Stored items
◆ ◆ ◆ ◆ ◆
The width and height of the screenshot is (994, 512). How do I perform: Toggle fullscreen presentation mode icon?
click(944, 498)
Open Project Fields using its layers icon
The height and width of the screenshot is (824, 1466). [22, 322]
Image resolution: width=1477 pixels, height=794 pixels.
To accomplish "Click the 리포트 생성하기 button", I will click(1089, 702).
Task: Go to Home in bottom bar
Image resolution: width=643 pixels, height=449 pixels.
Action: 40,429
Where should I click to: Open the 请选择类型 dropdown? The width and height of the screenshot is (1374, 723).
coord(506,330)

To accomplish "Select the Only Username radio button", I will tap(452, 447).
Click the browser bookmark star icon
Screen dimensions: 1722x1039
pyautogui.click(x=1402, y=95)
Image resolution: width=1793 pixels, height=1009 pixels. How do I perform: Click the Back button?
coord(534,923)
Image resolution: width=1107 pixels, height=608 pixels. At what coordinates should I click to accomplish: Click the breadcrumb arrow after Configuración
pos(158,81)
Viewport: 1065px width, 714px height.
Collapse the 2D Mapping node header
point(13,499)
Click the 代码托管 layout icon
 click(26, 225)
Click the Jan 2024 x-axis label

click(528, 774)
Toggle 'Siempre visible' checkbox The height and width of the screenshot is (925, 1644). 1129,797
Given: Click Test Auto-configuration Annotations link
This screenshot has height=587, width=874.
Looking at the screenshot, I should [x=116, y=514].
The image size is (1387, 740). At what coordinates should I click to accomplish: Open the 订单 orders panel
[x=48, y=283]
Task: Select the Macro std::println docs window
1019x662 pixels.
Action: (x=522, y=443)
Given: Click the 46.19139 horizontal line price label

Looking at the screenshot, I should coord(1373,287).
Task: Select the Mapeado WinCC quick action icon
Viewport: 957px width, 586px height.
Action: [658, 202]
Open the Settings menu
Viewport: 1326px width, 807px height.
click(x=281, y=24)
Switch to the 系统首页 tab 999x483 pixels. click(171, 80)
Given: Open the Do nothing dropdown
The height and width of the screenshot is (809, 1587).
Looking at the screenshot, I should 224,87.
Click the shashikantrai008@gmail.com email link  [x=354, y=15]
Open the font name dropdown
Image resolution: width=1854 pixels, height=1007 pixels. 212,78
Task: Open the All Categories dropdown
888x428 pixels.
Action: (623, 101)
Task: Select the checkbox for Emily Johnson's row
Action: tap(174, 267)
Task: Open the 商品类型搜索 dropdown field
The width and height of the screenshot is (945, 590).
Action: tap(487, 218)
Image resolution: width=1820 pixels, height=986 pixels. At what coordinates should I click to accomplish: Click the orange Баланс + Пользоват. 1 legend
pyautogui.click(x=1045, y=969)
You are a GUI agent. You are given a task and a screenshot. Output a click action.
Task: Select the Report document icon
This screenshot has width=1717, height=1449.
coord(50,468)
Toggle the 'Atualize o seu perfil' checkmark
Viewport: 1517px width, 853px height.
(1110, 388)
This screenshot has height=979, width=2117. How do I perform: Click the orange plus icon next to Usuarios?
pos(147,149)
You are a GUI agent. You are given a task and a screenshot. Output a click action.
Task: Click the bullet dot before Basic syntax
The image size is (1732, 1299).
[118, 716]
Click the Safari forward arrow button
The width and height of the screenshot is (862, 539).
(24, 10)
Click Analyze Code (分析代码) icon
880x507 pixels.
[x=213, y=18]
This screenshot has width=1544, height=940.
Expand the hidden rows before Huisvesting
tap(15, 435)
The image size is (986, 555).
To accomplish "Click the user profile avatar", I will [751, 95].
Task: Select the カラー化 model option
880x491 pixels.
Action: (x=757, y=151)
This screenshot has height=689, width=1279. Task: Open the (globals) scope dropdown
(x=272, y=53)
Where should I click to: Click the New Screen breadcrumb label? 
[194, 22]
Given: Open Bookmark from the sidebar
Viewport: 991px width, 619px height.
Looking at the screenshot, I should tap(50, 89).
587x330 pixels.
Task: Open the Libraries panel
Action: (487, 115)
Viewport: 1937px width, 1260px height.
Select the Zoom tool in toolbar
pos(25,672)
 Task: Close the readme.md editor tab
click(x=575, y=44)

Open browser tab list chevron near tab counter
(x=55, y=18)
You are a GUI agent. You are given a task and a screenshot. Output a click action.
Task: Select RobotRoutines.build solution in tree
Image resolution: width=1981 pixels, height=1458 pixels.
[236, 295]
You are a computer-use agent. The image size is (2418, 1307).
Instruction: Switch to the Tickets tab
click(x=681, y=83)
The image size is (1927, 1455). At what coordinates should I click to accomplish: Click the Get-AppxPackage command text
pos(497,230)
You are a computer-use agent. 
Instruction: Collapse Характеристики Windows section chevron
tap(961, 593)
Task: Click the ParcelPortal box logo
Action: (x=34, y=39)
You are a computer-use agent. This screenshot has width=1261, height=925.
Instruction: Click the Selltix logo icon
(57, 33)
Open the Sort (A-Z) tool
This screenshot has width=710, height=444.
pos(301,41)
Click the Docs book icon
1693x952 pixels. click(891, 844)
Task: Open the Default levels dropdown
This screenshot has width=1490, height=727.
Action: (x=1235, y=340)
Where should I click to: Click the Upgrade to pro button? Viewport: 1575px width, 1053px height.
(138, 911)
◆ ◆ ◆ ◆ ◆
ABOUT THIS EXERCISE
Could you repeat every record above exactly as it stands?

ANSWER BELOW
The width and height of the screenshot is (994, 512). How do I perform: Toggle fullscreen presentation mode icon?
click(944, 498)
Open Project Fields using its layers icon
The height and width of the screenshot is (824, 1466). [22, 322]
Image resolution: width=1477 pixels, height=794 pixels.
To accomplish "Click the 리포트 생성하기 button", I will click(1089, 702).
Task: Go to Home in bottom bar
Image resolution: width=643 pixels, height=449 pixels.
Action: 40,429
Where should I click to: Open the 请选择类型 dropdown? The width and height of the screenshot is (1374, 723).
coord(506,330)

To accomplish "Select the Only Username radio button", I will tap(452, 447).
Click the browser bookmark star icon
Screen dimensions: 1722x1039
pyautogui.click(x=1402, y=95)
Image resolution: width=1793 pixels, height=1009 pixels. How do I perform: Click the Back button?
coord(534,923)
Image resolution: width=1107 pixels, height=608 pixels. At what coordinates should I click to accomplish: Click the breadcrumb arrow after Configuración
pos(158,81)
Viewport: 1065px width, 714px height.
Collapse the 2D Mapping node header
point(13,499)
Click the 代码托管 layout icon
 click(26, 225)
Click the Jan 2024 x-axis label

click(528, 774)
Toggle 'Siempre visible' checkbox The height and width of the screenshot is (925, 1644). 1129,797
Given: Click Test Auto-configuration Annotations link
This screenshot has height=587, width=874.
Looking at the screenshot, I should [x=116, y=514].
The image size is (1387, 740). At what coordinates should I click to accomplish: Open the 订单 orders panel
[x=48, y=283]
Task: Select the Macro std::println docs window
1019x662 pixels.
Action: (x=522, y=443)
Given: Click the 46.19139 horizontal line price label

Looking at the screenshot, I should coord(1373,287).
Task: Select the Mapeado WinCC quick action icon
Viewport: 957px width, 586px height.
Action: [658, 202]
Open the Settings menu
Viewport: 1326px width, 807px height.
click(x=281, y=24)
Switch to the 系统首页 tab 999x483 pixels. click(171, 80)
Given: Open the Do nothing dropdown
The height and width of the screenshot is (809, 1587).
Looking at the screenshot, I should 224,87.
Click the shashikantrai008@gmail.com email link  [x=354, y=15]
Open the font name dropdown
Image resolution: width=1854 pixels, height=1007 pixels. 212,78
Task: Open the All Categories dropdown
888x428 pixels.
Action: (623, 101)
Task: Select the checkbox for Emily Johnson's row
Action: tap(174, 267)
Task: Open the 商品类型搜索 dropdown field
The width and height of the screenshot is (945, 590).
Action: tap(487, 218)
Image resolution: width=1820 pixels, height=986 pixels. At what coordinates should I click to accomplish: Click the orange Баланс + Пользоват. 1 legend
pyautogui.click(x=1045, y=969)
You are a GUI agent. You are given a task and a screenshot. Output a click action.
Task: Select the Report document icon
This screenshot has width=1717, height=1449.
coord(50,468)
Toggle the 'Atualize o seu perfil' checkmark
Viewport: 1517px width, 853px height.
(1110, 388)
This screenshot has height=979, width=2117. How do I perform: Click the orange plus icon next to Usuarios?
pos(147,149)
You are a GUI agent. You are given a task and a screenshot. Output a click action.
Task: Click the bullet dot before Basic syntax
The image size is (1732, 1299).
[118, 716]
Click the Safari forward arrow button
The width and height of the screenshot is (862, 539).
(24, 10)
Click Analyze Code (分析代码) icon
880x507 pixels.
[x=213, y=18]
This screenshot has width=1544, height=940.
Expand the hidden rows before Huisvesting
tap(15, 435)
The image size is (986, 555).
To accomplish "Click the user profile avatar", I will [751, 95].
Task: Select the カラー化 model option
880x491 pixels.
Action: (x=757, y=151)
This screenshot has height=689, width=1279. Task: Open the (globals) scope dropdown
(x=272, y=53)
Where should I click to: Click the New Screen breadcrumb label? 
[194, 22]
Given: Open Bookmark from the sidebar
Viewport: 991px width, 619px height.
Looking at the screenshot, I should tap(50, 89).
587x330 pixels.
Task: Open the Libraries panel
Action: (487, 115)
Viewport: 1937px width, 1260px height.
Select the Zoom tool in toolbar
pos(25,672)
 Task: Close the readme.md editor tab
click(x=575, y=44)

Open browser tab list chevron near tab counter
(x=55, y=18)
You are a GUI agent. You are given a task and a screenshot. Output a click action.
Task: Select RobotRoutines.build solution in tree
Image resolution: width=1981 pixels, height=1458 pixels.
[236, 295]
You are a computer-use agent. The image size is (2418, 1307).
Instruction: Switch to the Tickets tab
click(x=681, y=83)
The image size is (1927, 1455). At what coordinates should I click to accomplish: Click the Get-AppxPackage command text
pos(497,230)
You are a computer-use agent. 
Instruction: Collapse Характеристики Windows section chevron
tap(961, 593)
Task: Click the ParcelPortal box logo
Action: (x=34, y=39)
You are a computer-use agent. This screenshot has width=1261, height=925.
Instruction: Click the Selltix logo icon
(57, 33)
Open the Sort (A-Z) tool
This screenshot has width=710, height=444.
pos(301,41)
Click the Docs book icon
1693x952 pixels. click(891, 844)
Task: Open the Default levels dropdown
This screenshot has width=1490, height=727.
Action: (x=1235, y=340)
Where should I click to: Click the Upgrade to pro button? Viewport: 1575px width, 1053px height.
(138, 911)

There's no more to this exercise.